EXCERPTED PASSAGE:
Saturday, July 28, 2007


It's a blowy, cloud-racing day. It's always breezy in that playground down by the river. Following a week of broken nights, Operation Exhaust (The Child - At All Costs) is in full swing, so I don't immediately clock the funny little girl in the slightly old-fashioned outfit playing with her grandmother.

She's probably about four, quite slight, with a huge, pink sunflower hairtie holding back her dark hair. Her granny is attempting to persuade her to wear a white floppy sunhat. It's too big for her, I can see that from here, and anyway it's way too windy. Anna-mouse's hat never even made it out of the bag.

Anna-mouse is hell bent on a heart-stopping manouevre which involves throwing herself off the edge of the climbing frame, hoping to catch hold of the fireman's pole on the way down. I am a wreck, challenged but happy with her increasing physical confidence and the sheer level of application to her task.

The other little girl is attracted by the climbing frame, too, which has all sorts of ways to climb. Her granny briefly catches my eye and smiles broadly, nervously, wanting to be friends. I smile vaguely back, one eye still on my kamikaze kid.

A moment later the old-fashioned little girl does something - I don't see what - which causes her grandmother to say Oh, that was good, wasn't it.

Yes! The girl replies, delighted with herself. I'm clever!

To which the grandmother, who knows I am listening, hastily - sharply - replies We'll have to see about that.

Will we? I think to myself. Why? Why can't the funny little thing be praised for being clever and - more importantly - for thinking herself so? Why is it so important for your grand-daughter to be modest, at the age of four? What special quality was weeded out of you at that age?

I am quite sure that had the girl said I'm beautiful! her granny would have had no problem agreeing with her in public. It was the attribute of cleverness which so troubled her. This tiny moment touched an enormous nerve in me. As one who could never have boasted I'm beautiful! as a child (I was convinced I was plain for many years. Sadly, I look at photos now and think 'Gosh, I wasn't'), and who never felt her intelligence was great enough to say I'm clever! either, I try daily to infuse Anna-mouse with a positive sense of herself. It has taken me half my life to have any real confidence in my brain, though there never was anything wrong with it. Please God may she already have it!

INFORMATION SHOWN:
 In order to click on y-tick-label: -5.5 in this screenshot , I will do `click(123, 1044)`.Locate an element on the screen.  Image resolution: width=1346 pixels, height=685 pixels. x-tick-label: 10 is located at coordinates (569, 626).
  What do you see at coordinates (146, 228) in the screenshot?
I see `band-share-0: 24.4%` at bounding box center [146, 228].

INSTRUCTION 1: Quote the blog post about the playground from "Yes! The girl" to "at that age?".
INSTRUCTION 2: Extend the blog post about the playground, beginning immediately after its final sentence.

TASK OUTPUT 1:
Yes! The girl replies, delighted with herself. I'm clever!

To which the grandmother, who knows I am listening, hastily - sharply - replies We'll have to see about that.

Will we? I think to myself. Why? Why can't the funny little thing be praised for being clever and - more importantly - for thinking herself so? Why is it so important for your grand-daughter to be modest, at the age of four? What special quality was weeded out of you at that age?

TASK OUTPUT 2:
Oh, let our daughters be clever! Let them trumpet their talents at any age, at all ages. Let them know what it is to know that they can outsmart anyone in the room - or playground.

Sunday, July 22, 2007

Haiku x 3

My tutor said lots of good things. One of his best ideas was this:

Write a Haiku journal for a week. Every day, use the discipline of the syllable rules of the haiku (5 - 7 -5 over three lines, for those not in the know), to encapsulate your day.

I haven't managed to write much since. I haven't done my Portfolio writing yet, the stuff that needs handing in on Friday. I've barely written a shopping list. I haven't, as you know, written here. (If I simply state the words 'Leaks, Ceilings, Scaffolding, Insurance and Toddler Parties' a picture may begin to emerge...)

But I wrote three haikus. On three separate days. Here they are.


Last day of class I
throw my hat into the ring.
Contending, at last.


Roof man did not come.
Fractured our day. But our child
hugged us, and we laughed.


New painted wall speaks
of sea. Sweeps 'Sorry' away.
We make up again.

Saturday, July 14, 2007

A Notice

"Livvy U. would like to announce an unprecedented reaction to the previous week's events, something akin to the development of a nasty rash, only on the inside, in her being and brain, which has been preventing her - along with a go-slow by her computer - from communicating in this space in which she so loves to communicate.

She begs her readers' goodwill and will resume service as normal, as soon as she can decode her errant thoughts and make some sense of them.

In this last week, she has glimpsed a wider world and been thrown by it, after spending almost three in the wilder, but known, world of Domesticity. She is wrestling with metaphorical demons and is hopeful of victory, but has presently lost her poise.

Some would advise, never attend a potentially life-changing Creative Writing course in the same week as:

(1)an interview for a television job which would substantially up-the-ante in terms of your acting career
(2) seeing your mother-who-has-just-had-blood-transfusion because so very weak perform in playreading;
(3) receiving your first daughter's first written assessment (Music Class - 'Anna-mouse is a delight to have in the class');
(4) getting drunk for the first time in who knows when;
(5) not getting the acting job;
(6)writing stuff - actually writing stuff - and thinking, I can see it, I can see the future if I choose it to be so - and getting scared witless.

Livvy U. is not known for her capacity to deal with change.

Livvy U. feels like crying. She used to cry an awful lot (she was known for it, much to her annoyance). These days she has to remember how to do it.

She's not unhappy. She's just seen the Future and is scared by it.

Thank you for your indulgence."

Monday, July 02, 2007

Book List

I rise insanely early, feeling like a kid. So early I'm washed and dressed even before Anna-mouse's sing-song cries break the coolish air (Daaaddy, oh Daaaddy!). As ever when we're both around, she is suitably non-plussed when I appear at her door, not he.

But I said... she begins.

I know, I know, you said Daddy. Well it's sooo early he's next door sleeping, so I'm here instead. Good morning!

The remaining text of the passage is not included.